Selasa, 16 April 2013

Dialog Jakarta-Papua dan Harga Mati

Ilustrasi Banner Dialog (Ist)
Dialog di antara Orang Asli Papua dan Negara Kesatuan Republik Indonesia  (NKRI) atau sering di sebut dengan Dialog Jakarta-Papua menjadi buah bibir, baik itu di kalangan kaum aktivitis pro Kemerdekaan Bangsa Papua Barat dan elit-elit politik Indonesia. Kedua belah pihak yang bertikai mempertahankan argumennya masing-masing. Jakarta memilih harus dialog namun NKRI Harga Mati dan dimediasi oleh orang-orang ternama di Indonesia. Sedangkan, Orang Asli Papua (OAP) lebih memilih Dialog dimediasi oleh pihak ketiga yang independent dan Papua Merdeka Harga Mati.

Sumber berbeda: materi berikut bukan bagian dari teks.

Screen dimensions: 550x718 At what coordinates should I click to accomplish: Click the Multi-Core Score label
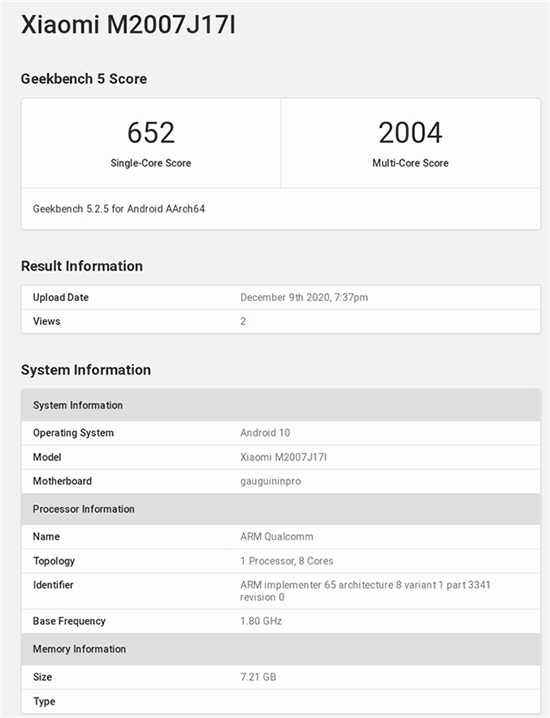[x=410, y=163]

Dalam dialog tesebut timbul dua pilihan persepsi (pemahaman) yang sangat bertentangan  yakni NKRI Harga Mati dan Papua Merdeka Harga Mati. Apabila kedua pemahaman tersebut tidak menemukan solusi yang konkret maka dialog menjadi sebuah wacana yang tak kunjung selesai. Dalam artikel yang tidak sempurna ini, saya mengajak para pembaca untuk lebih jelih memaknai dialog secara komperehensif guna menemukan ujung pangkalnya.

Papua Merdeka Harga Mati 

Rentetan penembakan yang menewaskan warga sipil,  berawal sejak tahun 1963 hingga sekarang menjadi perhatihan khusus dari aktivis pro kemerdekaan bangsa papua barat dan lembaga-lembaga kemanusiaan yang di indonesia maupun di tingkat  internasional. Pelanggaran HAM menjadi perhatikan serius oleh lembaga kemanusiaan tingkat internasional, nasional dan daerah. Segala teguran dari lembaga-lembaga tersebut berhasil di redam oleh petinggi-petinggi di Indonesia.

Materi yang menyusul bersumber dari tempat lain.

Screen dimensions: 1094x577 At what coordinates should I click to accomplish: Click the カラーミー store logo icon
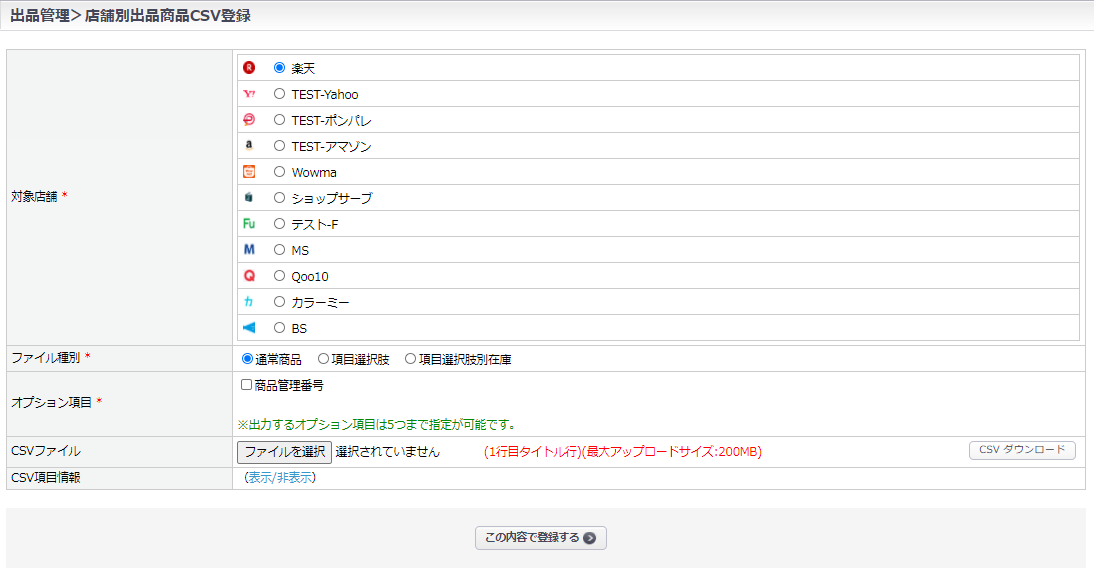pyautogui.click(x=249, y=302)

Penentuan Pendapat Rakyat (PEPERA) 1969, pelaksanaannya dibahwa garis tekanan militer indonesia dan penuh traumatis karena PEPERA tersebut di laksanakan dengan todongan senjata. Traumatis dan tekanan aparat militer menjadi sejarah bagi kaum pemerhati kemanusiaan dan para pejuang pro demokrasi untuk mengungkap segala tindakan kebrutalan di atas tanah Papua.

Berhubung dengan segala dehumanis yang terjadi di atas tanah Papua, kampanye kemerdekaan papua barat semakin mengebuh di belahan bumi. Bukan saja di papua. Keberadahan orang papua di negara-negara luar pun semakin mengoncang untuk mendukung Papua Merdeka.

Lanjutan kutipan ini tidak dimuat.